### EXERCISE
Recast all of the material below as a numbered list with one line per item, and omit the blank lines.

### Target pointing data
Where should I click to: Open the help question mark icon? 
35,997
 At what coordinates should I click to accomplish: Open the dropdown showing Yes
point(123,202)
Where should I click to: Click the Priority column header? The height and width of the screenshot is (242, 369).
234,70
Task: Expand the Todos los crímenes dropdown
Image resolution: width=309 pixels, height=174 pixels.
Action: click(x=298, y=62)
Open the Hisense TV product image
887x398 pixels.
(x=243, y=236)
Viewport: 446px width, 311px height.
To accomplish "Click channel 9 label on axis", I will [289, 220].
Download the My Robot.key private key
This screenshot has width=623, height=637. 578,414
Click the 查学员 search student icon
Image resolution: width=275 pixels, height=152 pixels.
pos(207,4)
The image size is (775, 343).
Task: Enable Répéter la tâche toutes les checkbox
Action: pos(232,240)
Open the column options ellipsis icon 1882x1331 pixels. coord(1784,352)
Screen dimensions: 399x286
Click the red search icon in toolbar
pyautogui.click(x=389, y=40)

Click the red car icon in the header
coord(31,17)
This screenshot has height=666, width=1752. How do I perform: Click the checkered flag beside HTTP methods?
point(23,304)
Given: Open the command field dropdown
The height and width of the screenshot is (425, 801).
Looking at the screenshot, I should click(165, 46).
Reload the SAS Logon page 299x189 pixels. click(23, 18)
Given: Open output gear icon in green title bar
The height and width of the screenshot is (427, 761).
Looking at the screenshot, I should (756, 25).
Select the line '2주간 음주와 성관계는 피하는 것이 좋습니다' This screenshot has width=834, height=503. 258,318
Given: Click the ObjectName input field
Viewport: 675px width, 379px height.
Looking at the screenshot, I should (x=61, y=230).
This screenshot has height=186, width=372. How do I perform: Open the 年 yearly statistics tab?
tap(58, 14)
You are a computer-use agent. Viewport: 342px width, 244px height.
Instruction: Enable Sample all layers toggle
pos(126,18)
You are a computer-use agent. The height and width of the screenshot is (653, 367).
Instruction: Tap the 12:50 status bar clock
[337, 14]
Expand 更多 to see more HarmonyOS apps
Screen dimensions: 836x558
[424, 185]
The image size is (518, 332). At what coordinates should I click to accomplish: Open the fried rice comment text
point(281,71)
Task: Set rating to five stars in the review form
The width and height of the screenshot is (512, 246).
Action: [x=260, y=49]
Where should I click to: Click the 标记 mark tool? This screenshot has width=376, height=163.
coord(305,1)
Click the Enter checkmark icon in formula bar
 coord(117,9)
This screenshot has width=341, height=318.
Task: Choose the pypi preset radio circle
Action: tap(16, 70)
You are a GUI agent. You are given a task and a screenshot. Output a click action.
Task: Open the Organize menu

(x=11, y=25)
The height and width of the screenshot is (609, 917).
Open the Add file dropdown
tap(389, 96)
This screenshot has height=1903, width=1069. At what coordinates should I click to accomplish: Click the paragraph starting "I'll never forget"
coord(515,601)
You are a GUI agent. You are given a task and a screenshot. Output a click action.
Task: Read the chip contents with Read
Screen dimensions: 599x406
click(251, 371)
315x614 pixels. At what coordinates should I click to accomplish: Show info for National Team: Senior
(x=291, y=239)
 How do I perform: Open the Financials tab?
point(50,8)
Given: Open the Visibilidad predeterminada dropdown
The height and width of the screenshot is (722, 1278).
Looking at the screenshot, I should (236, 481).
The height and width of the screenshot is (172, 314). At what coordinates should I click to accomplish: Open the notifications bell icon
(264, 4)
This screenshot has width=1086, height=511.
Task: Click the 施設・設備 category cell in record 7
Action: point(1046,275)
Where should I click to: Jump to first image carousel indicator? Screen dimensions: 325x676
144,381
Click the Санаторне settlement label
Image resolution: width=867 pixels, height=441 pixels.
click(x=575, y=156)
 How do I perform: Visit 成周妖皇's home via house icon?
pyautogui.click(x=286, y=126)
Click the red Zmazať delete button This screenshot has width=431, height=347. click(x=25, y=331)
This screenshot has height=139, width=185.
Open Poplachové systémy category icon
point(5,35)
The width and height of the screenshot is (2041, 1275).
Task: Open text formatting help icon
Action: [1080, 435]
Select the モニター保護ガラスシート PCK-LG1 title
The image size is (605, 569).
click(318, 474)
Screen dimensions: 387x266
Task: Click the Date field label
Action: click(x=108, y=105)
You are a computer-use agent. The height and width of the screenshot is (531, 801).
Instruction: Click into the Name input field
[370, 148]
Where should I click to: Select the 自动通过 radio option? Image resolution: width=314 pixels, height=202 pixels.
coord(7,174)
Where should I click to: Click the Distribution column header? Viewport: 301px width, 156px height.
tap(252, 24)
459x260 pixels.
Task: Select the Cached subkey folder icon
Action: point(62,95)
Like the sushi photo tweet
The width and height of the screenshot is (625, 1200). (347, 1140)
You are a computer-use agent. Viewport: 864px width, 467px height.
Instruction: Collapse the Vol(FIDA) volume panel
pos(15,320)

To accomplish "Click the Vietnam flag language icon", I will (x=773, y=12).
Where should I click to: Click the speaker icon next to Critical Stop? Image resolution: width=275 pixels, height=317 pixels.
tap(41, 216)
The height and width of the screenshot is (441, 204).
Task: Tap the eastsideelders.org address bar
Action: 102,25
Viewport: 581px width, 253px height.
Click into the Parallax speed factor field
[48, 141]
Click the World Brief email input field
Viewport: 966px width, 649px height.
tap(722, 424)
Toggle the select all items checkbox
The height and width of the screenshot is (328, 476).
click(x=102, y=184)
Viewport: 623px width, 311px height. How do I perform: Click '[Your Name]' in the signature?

### FULL RESPONSE
1. Where should I click to: Open the help question mark icon? 
2. 35,997
3.  At what coordinates should I click to accomplish: Open the dropdown showing Yes
4. point(123,202)
5. Where should I click to: Click the Priority column header? The height and width of the screenshot is (242, 369).
6. 234,70
7. Task: Expand the Todos los crímenes dropdown
8. Image resolution: width=309 pixels, height=174 pixels.
9. Action: click(x=298, y=62)
10. Open the Hisense TV product image
11. 887x398 pixels.
12. (x=243, y=236)
13. Viewport: 446px width, 311px height.
14. To accomplish "Click channel 9 label on axis", I will [289, 220].
15. Download the My Robot.key private key
16. This screenshot has width=623, height=637. 578,414
17. Click the 查学员 search student icon
18. Image resolution: width=275 pixels, height=152 pixels.
19. pos(207,4)
20. The image size is (775, 343).
21. Task: Enable Répéter la tâche toutes les checkbox
22. Action: pos(232,240)
23. Open the column options ellipsis icon 1882x1331 pixels. coord(1784,352)
24. Screen dimensions: 399x286
25. Click the red search icon in toolbar
26. pyautogui.click(x=389, y=40)
27. Click the red car icon in the header
28. coord(31,17)
29. This screenshot has height=666, width=1752. How do I perform: Click the checkered flag beside HTTP methods?
30. point(23,304)
31. Given: Open the command field dropdown
32. The height and width of the screenshot is (425, 801).
33. Looking at the screenshot, I should click(165, 46).
34. Reload the SAS Logon page 299x189 pixels. click(23, 18)
35. Given: Open output gear icon in green title bar
36. The height and width of the screenshot is (427, 761).
37. Looking at the screenshot, I should (756, 25).
38. Select the line '2주간 음주와 성관계는 피하는 것이 좋습니다' This screenshot has width=834, height=503. 258,318
39. Given: Click the ObjectName input field
40. Viewport: 675px width, 379px height.
41. Looking at the screenshot, I should (x=61, y=230).
42. This screenshot has height=186, width=372. How do I perform: Open the 年 yearly statistics tab?
43. tap(58, 14)
44. You are a computer-use agent. Viewport: 342px width, 244px height.
45. Instruction: Enable Sample all layers toggle
46. pos(126,18)
47. You are a computer-use agent. The height and width of the screenshot is (653, 367).
48. Instruction: Tap the 12:50 status bar clock
49. [337, 14]
50. Expand 更多 to see more HarmonyOS apps
51. Screen dimensions: 836x558
52. [424, 185]
53. The image size is (518, 332). At what coordinates should I click to accomplish: Open the fried rice comment text
54. point(281,71)
55. Task: Set rating to five stars in the review form
56. The width and height of the screenshot is (512, 246).
57. Action: [x=260, y=49]
58. Where should I click to: Click the 标记 mark tool? This screenshot has width=376, height=163.
59. coord(305,1)
60. Click the Enter checkmark icon in formula bar
61.  coord(117,9)
62. This screenshot has width=341, height=318.
63. Task: Choose the pypi preset radio circle
64. Action: tap(16, 70)
65. You are a GUI agent. You are given a task and a screenshot. Output a click action.
66. Task: Open the Organize menu
67. (x=11, y=25)
68. The height and width of the screenshot is (609, 917).
69. Open the Add file dropdown
70. tap(389, 96)
71. This screenshot has height=1903, width=1069. At what coordinates should I click to accomplish: Click the paragraph starting "I'll never forget"
72. coord(515,601)
73. You are a GUI agent. You are given a task and a screenshot. Output a click action.
74. Task: Read the chip contents with Read
75. Screen dimensions: 599x406
76. click(251, 371)
77. 315x614 pixels. At what coordinates should I click to accomplish: Show info for National Team: Senior
78. (x=291, y=239)
79.  How do I perform: Open the Financials tab?
80. point(50,8)
81. Given: Open the Visibilidad predeterminada dropdown
82. The height and width of the screenshot is (722, 1278).
83. Looking at the screenshot, I should (236, 481).
84. The height and width of the screenshot is (172, 314). At what coordinates should I click to accomplish: Open the notifications bell icon
85. (264, 4)
86. This screenshot has width=1086, height=511.
87. Task: Click the 施設・設備 category cell in record 7
88. Action: point(1046,275)
89. Where should I click to: Jump to first image carousel indicator? Screen dimensions: 325x676
90. 144,381
91. Click the Санаторне settlement label
92. Image resolution: width=867 pixels, height=441 pixels.
93. click(x=575, y=156)
94.  How do I perform: Visit 成周妖皇's home via house icon?
95. pyautogui.click(x=286, y=126)
96. Click the red Zmazať delete button This screenshot has width=431, height=347. click(x=25, y=331)
97. This screenshot has height=139, width=185.
98. Open Poplachové systémy category icon
99. point(5,35)
100. The width and height of the screenshot is (2041, 1275).
101. Task: Open text formatting help icon
102. Action: [1080, 435]
103. Select the モニター保護ガラスシート PCK-LG1 title
104. The image size is (605, 569).
105. click(318, 474)
106. Screen dimensions: 387x266
107. Task: Click the Date field label
108. Action: click(x=108, y=105)
109. You are a computer-use agent. The height and width of the screenshot is (531, 801).
110. Instruction: Click into the Name input field
111. [370, 148]
112. Where should I click to: Select the 自动通过 radio option? Image resolution: width=314 pixels, height=202 pixels.
113. coord(7,174)
114. Where should I click to: Click the Distribution column header? Viewport: 301px width, 156px height.
115. tap(252, 24)
116. 459x260 pixels.
117. Task: Select the Cached subkey folder icon
118. Action: point(62,95)
119. Like the sushi photo tweet
120. The width and height of the screenshot is (625, 1200). (347, 1140)
121. You are a computer-use agent. Viewport: 864px width, 467px height.
122. Instruction: Collapse the Vol(FIDA) volume panel
123. pos(15,320)
124. To accomplish "Click the Vietnam flag language icon", I will (x=773, y=12).
125. Where should I click to: Click the speaker icon next to Critical Stop? Image resolution: width=275 pixels, height=317 pixels.
126. tap(41, 216)
127. The height and width of the screenshot is (441, 204).
128. Task: Tap the eastsideelders.org address bar
129. Action: 102,25
130. Viewport: 581px width, 253px height.
131. Click into the Parallax speed factor field
132. [48, 141]
133. Click the World Brief email input field
134. Viewport: 966px width, 649px height.
135. tap(722, 424)
136. Toggle the select all items checkbox
137. The height and width of the screenshot is (328, 476).
138. click(x=102, y=184)
139. Viewport: 623px width, 311px height. How do I perform: Click '[Your Name]' in the signature?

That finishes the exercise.